Test considerations: Use highly accurate signals to simulate different pathological conditions for sensor tests
Electronics in a medical device rely on sensor signals as a basis for its control activities and accurate response. It is crucial to verify, tune and test sensor behavior during the product design stage. An arbitrary waveform generator (AWG) can be used to simulate highly accurate and clean physiological signals and variations of ideal signals, which includes infrequent pulses and impairments to simulate and characterize the response of advanced medical devices.
Optimize the medical device battery run time
Technology advancements in portable, wireless medical devices has put greater emphasis on the need to prolong the life of the batteries that power them. Batteries must be small, lightweight and able to accommodate demand for data handling, analysis and other inter-app functions in today’s connected world. Accurate characterization of the current profile in batteries then becomes critical at the design stage of the device to satiate the need for lower power consumption.
Test considerations: Use instruments with sufficient current range and bandwidth for accurate current profiling
The battery and power delivery network of a medical device must be incorporated as part of the design test process. This helps device manufacturers better understand battery life expectancy, gain insight into critical events that contribute to power consumption, and experiment with design tradeoffs that can help lengthen battery life. Here are some of the key test challenges to profiling batteries in wireless medical devices:
· Precision at low current
· Wide dynamic current measurement
· Fast data acquisition
· Debug design down to sub-circuit level
· Long operation time
An oscilloscope, DC power analyzer with source measure unit (SMU) or a device current waveform analyzer can be used to effectively test and validate the design of the power delivery network, depending on the dynamic current range and bandwidth of the wireless medical device.

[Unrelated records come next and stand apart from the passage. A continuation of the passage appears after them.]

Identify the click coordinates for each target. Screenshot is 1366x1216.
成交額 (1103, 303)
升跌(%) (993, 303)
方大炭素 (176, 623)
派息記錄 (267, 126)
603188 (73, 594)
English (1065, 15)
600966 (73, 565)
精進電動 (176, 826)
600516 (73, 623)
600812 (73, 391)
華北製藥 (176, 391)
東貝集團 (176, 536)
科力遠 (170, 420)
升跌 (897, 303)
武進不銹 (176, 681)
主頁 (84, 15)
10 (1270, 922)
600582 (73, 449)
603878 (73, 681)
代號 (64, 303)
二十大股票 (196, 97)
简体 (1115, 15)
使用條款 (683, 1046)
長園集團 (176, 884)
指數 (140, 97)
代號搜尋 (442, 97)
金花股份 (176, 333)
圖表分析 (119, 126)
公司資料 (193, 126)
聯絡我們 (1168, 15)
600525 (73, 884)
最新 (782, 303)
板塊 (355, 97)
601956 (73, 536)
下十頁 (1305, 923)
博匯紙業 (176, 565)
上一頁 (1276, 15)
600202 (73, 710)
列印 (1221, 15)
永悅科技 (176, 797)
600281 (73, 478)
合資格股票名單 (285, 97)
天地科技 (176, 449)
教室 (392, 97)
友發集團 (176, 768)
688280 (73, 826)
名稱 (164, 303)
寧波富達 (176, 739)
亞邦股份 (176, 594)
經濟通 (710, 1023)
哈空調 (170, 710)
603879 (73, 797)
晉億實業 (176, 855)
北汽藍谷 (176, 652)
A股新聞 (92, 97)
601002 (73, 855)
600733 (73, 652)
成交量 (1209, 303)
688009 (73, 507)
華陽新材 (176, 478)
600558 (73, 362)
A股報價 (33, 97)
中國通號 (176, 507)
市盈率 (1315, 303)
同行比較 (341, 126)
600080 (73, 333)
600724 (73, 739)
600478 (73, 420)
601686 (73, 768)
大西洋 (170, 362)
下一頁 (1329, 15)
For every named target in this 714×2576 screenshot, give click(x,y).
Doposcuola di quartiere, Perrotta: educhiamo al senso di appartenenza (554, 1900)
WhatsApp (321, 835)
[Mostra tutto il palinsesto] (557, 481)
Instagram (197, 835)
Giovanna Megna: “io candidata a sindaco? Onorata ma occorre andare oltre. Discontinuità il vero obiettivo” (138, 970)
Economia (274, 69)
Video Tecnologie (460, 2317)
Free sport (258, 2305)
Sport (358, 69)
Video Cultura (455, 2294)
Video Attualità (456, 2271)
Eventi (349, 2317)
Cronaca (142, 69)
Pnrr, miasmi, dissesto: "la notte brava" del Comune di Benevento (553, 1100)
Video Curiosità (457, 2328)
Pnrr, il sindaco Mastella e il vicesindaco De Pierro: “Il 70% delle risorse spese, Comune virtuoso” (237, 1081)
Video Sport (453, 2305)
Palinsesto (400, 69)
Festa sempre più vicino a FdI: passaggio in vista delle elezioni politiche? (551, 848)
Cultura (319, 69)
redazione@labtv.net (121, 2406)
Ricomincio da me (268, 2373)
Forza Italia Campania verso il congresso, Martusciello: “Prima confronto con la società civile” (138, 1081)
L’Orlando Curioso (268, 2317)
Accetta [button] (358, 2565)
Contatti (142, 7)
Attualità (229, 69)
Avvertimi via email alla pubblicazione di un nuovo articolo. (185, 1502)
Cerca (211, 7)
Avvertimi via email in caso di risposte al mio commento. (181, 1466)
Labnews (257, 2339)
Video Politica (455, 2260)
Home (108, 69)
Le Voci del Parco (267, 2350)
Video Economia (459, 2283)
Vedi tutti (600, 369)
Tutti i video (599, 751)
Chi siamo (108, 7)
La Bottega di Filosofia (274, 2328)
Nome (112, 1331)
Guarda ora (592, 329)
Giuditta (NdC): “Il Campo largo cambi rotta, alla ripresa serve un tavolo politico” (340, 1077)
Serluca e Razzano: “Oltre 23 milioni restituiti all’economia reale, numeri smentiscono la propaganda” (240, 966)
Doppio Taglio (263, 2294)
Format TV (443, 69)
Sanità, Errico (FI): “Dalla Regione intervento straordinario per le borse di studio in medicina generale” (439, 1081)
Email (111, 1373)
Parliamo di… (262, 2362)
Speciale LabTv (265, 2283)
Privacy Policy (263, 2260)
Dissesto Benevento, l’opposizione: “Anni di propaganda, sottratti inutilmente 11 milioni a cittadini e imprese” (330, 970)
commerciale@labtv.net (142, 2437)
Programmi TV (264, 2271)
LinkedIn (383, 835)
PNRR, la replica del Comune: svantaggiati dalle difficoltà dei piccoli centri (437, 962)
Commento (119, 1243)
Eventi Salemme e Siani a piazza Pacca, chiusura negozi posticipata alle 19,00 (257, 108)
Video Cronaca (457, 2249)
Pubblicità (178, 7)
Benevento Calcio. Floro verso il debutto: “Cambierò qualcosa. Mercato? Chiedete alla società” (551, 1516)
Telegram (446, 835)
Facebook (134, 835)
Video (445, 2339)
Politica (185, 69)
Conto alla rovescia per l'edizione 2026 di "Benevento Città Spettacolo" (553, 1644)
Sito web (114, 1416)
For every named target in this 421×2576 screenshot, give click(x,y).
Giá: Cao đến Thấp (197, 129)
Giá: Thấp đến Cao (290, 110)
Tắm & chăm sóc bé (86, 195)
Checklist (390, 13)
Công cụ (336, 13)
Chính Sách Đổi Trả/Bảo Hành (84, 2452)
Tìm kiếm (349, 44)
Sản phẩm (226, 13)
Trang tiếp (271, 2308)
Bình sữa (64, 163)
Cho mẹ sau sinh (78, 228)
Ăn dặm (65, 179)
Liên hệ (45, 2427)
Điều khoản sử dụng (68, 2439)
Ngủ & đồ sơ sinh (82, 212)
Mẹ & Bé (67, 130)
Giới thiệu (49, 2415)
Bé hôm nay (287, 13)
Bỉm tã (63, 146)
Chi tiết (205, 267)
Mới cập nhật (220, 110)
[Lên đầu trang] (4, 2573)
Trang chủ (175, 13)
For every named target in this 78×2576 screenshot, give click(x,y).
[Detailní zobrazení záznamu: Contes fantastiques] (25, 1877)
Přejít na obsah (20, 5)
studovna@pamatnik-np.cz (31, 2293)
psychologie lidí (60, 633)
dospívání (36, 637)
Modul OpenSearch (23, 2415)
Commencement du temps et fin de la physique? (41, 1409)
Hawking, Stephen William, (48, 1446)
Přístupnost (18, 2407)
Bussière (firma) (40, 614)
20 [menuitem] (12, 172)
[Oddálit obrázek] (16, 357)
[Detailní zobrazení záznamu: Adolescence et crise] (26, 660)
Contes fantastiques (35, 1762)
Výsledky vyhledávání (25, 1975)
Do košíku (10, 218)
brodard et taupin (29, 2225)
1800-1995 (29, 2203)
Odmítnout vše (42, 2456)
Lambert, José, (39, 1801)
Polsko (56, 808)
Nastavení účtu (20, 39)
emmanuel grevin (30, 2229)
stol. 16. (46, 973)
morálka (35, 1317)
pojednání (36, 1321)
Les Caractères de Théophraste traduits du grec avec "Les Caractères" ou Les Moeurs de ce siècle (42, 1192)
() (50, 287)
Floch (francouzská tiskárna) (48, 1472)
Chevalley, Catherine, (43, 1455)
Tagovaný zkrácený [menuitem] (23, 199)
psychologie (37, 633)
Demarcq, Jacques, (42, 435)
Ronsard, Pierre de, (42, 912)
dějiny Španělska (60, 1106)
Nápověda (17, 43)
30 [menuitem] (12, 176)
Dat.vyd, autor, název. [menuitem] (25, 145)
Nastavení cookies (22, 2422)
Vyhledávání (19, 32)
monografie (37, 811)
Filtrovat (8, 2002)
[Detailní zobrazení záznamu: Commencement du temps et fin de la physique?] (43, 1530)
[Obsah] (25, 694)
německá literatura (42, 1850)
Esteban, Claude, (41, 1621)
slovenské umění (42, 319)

“Proof” the medical device against RF interference
The rise in adoption of connected devices poses serious concerns for patients, as wireless medical devices are forced to compete for connectivity against a myriad of other devices operating at the same frequency. A cellphone’s operation could cause an infusion pump to stop working, or a pacemaker could be susceptible to hacks by unauthorized sources.
Such incidents create potential risks to a patient’s safety and disrupts effective healthcare delivery. Radio frequency (RF) coexistence testing then becomes crucial to determine the ability of a medical device to maintain its functional wireless performance in the presence of other wireless signals on both the intended and nearby frequencies.